▶ [What to do]
At the line containing "You are a computer-use agent.", begin an exact copy, and continue through the last line of the entries below. Leave out any pictures.

---------- The records ----------

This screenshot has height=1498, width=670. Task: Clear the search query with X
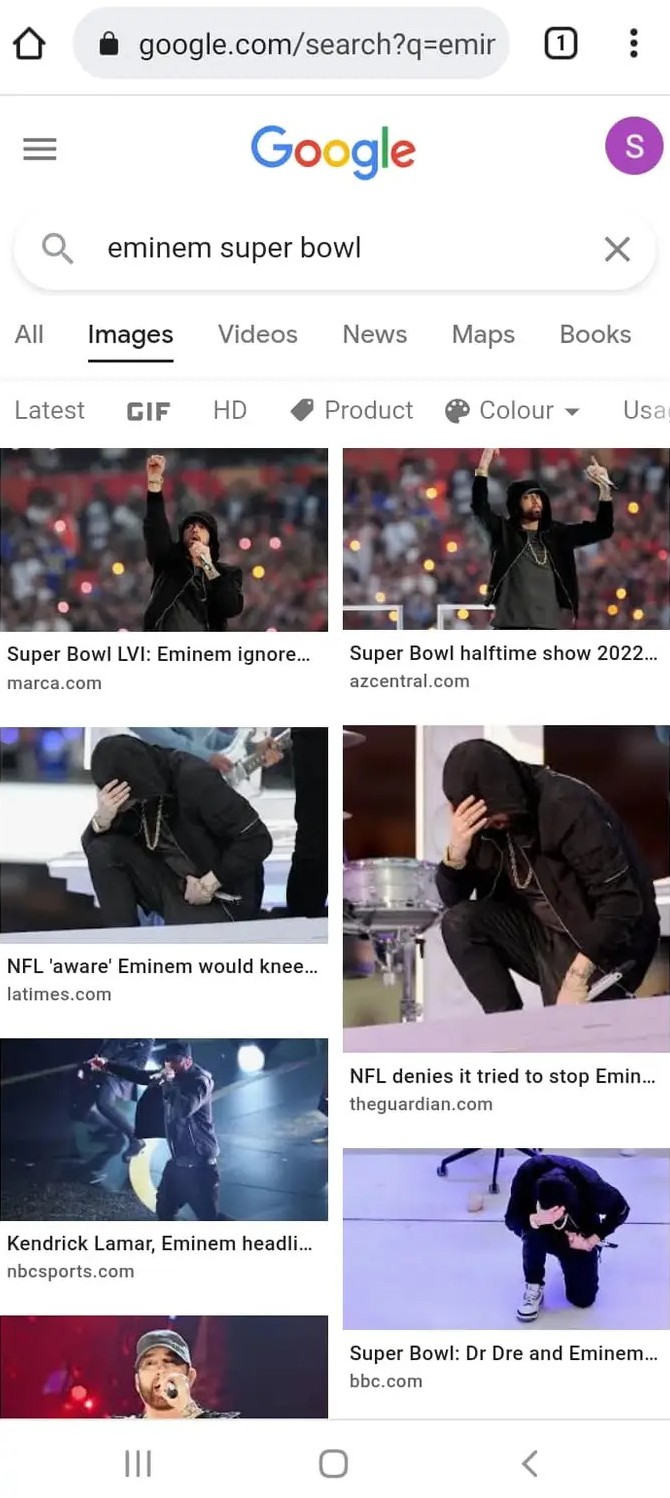tap(617, 249)
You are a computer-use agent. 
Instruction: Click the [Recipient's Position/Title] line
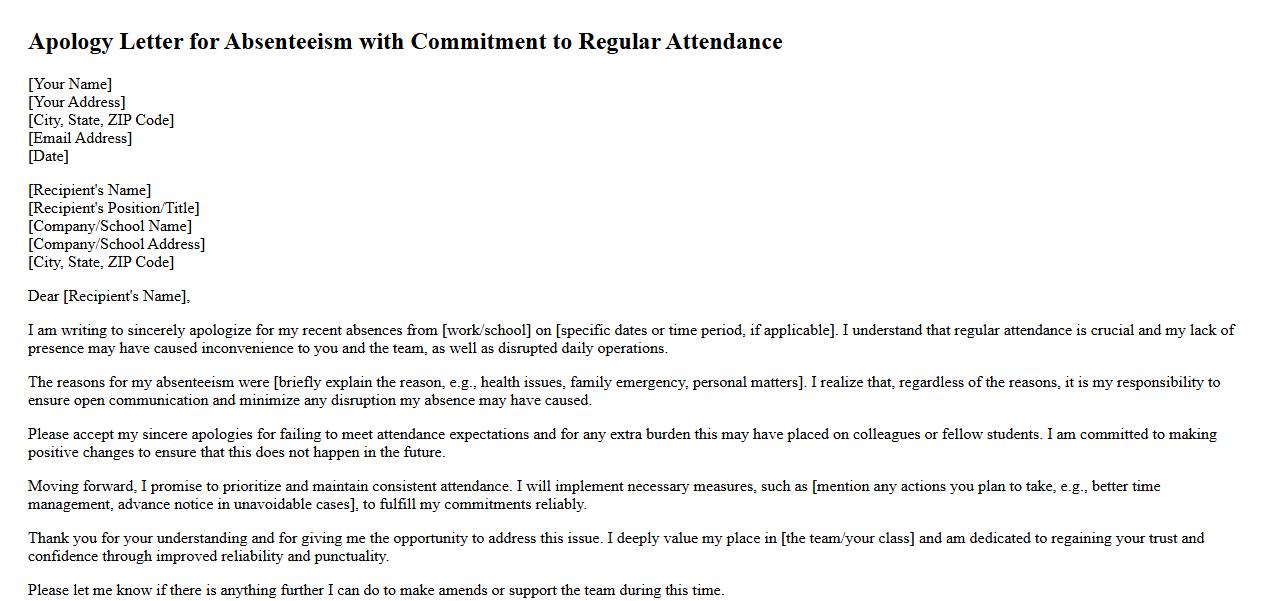(114, 208)
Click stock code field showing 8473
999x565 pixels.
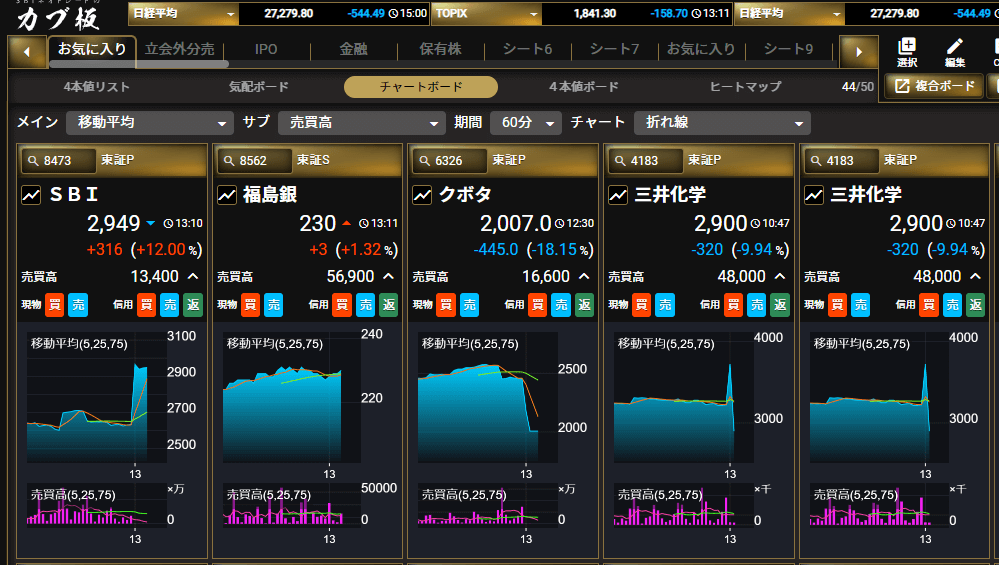coord(60,160)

----------

▶ [Completed task]
You are a computer-use agent. 
Instruction: Click the [Recipient's Position/Title] line
(114, 208)
Click stock code field showing 8473
999x565 pixels.
coord(60,160)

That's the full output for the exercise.